CHALLENGE: Copy out the blog post below on racism and idiots, word for word and in full.

GIVEN PASSAGE:
· · · · · · ·

ALLAN G. JOHNSON'S BLOG
Tag Archives: implicit bias
In the news a few days after I posted “Clueless in Columbia,” I came across another prominent white man speaking on the subject of race. “It isn’t possible to prevent racism,” he said, “because there is no law that says you can’t be an idiot.”
This was Terry Hartle, senior vice president of the American Council on Education, a national organization representing college and university presidents.
‘Idiot,’ of course, is shorthand for some lack of intelligence or self-restraint, by which Mr. Hartle would have us believe that racism is the province of the foolish and the stupid.
Being pretty sure I’m not that, you can imagine my relief.
Which lasted for the nanosecond it took to remind myself that the kind of racism he was talking about—the overtly mean and hurtful act—is not the only way of doing harm. In fact, it may not amount to much compared with all the rest.
Consider this: If the everyday norm for people of color was to be treated equally when it comes to jobs and income and housing and education and health care, the courts and police; to feel safe as a general condition of life; to be free to live in any neighborhood they could afford; to be seen and heard and accepted and taken as seriously as anyone else—I can imagine they’d find a way to deal with the occasional white idiot calling them names or scrawling racist graffiti on the wall.
Not to mention that in such a world, racist idiots would be far more likely to keep it to themselves. Now, there’s a thought.
In such a world. A world in which, obviously, we do not live now.
And that simple fact is what Mr. Hartle’s sweeping reference to idiots and racism would obscure.
But wouldn’t it be wonderful if he were right, how much easier to put it off on some fringe group of maladjusted malcontents. It would be the kind of relief I expect was briefly felt by many white people celebrating the election of Barack Obama as the dawn of a post-racial era.

· · · · · · ·

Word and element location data

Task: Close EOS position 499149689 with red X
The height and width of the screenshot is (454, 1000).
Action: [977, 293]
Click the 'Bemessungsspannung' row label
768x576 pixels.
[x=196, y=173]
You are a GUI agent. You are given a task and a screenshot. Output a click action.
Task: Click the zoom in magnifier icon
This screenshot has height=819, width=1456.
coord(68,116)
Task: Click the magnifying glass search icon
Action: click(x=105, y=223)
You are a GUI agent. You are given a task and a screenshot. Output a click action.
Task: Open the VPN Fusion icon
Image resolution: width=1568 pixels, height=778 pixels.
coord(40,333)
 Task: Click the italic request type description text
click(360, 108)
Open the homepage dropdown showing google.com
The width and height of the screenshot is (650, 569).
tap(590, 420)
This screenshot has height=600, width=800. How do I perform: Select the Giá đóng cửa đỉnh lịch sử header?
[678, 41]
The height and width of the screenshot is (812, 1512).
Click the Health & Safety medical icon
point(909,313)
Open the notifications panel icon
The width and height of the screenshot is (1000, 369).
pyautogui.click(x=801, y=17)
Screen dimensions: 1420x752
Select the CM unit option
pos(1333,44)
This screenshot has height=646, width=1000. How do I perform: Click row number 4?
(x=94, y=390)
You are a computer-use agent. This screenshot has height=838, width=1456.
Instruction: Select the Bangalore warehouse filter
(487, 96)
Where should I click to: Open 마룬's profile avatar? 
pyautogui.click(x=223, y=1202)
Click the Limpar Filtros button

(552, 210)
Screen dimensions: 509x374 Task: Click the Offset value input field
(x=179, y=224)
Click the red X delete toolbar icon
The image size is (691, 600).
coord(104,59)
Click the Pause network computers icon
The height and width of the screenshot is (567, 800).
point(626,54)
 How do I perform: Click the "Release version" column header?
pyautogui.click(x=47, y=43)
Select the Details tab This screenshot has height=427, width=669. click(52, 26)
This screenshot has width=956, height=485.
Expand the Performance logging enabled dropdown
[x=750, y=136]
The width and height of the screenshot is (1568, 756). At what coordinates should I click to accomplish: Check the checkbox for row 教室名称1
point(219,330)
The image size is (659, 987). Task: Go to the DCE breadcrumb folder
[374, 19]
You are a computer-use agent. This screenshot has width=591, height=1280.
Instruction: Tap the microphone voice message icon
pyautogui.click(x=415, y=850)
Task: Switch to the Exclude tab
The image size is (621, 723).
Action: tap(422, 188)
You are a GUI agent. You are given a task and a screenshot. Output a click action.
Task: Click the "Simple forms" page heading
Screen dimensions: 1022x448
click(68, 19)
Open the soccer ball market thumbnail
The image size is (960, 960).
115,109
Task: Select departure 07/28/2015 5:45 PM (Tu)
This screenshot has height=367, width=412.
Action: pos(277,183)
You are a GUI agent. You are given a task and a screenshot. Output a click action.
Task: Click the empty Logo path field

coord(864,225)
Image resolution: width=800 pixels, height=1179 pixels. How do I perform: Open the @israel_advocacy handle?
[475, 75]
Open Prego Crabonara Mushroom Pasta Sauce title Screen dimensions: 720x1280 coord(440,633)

· · · · · · ·

RESULT OF THE TASK:
ALLAN G. JOHNSON'S BLOG
Tag Archives: implicit bias
In the news a few days after I posted “Clueless in Columbia,” I came across another prominent white man speaking on the subject of race. “It isn’t possible to prevent racism,” he said, “because there is no law that says you can’t be an idiot.”
This was Terry Hartle, senior vice president of the American Council on Education, a national organization representing college and university presidents.
‘Idiot,’ of course, is shorthand for some lack of intelligence or self-restraint, by which Mr. Hartle would have us believe that racism is the province of the foolish and the stupid.
Being pretty sure I’m not that, you can imagine my relief.
Which lasted for the nanosecond it took to remind myself that the kind of racism he was talking about—the overtly mean and hurtful act—is not the only way of doing harm. In fact, it may not amount to much compared with all the rest.
Consider this: If the everyday norm for people of color was to be treated equally when it comes to jobs and income and housing and education and health care, the courts and police; to feel safe as a general condition of life; to be free to live in any neighborhood they could afford; to be seen and heard and accepted and taken as seriously as anyone else—I can imagine they’d find a way to deal with the occasional white idiot calling them names or scrawling racist graffiti on the wall.
Not to mention that in such a world, racist idiots would be far more likely to keep it to themselves. Now, there’s a thought.
In such a world. A world in which, obviously, we do not live now.
And that simple fact is what Mr. Hartle’s sweeping reference to idiots and racism would obscure.
But wouldn’t it be wonderful if he were right, how much easier to put it off on some fringe group of maladjusted malcontents. It would be the kind of relief I expect was briefly felt by many white people celebrating the election of Barack Obama as the dawn of a post-racial era.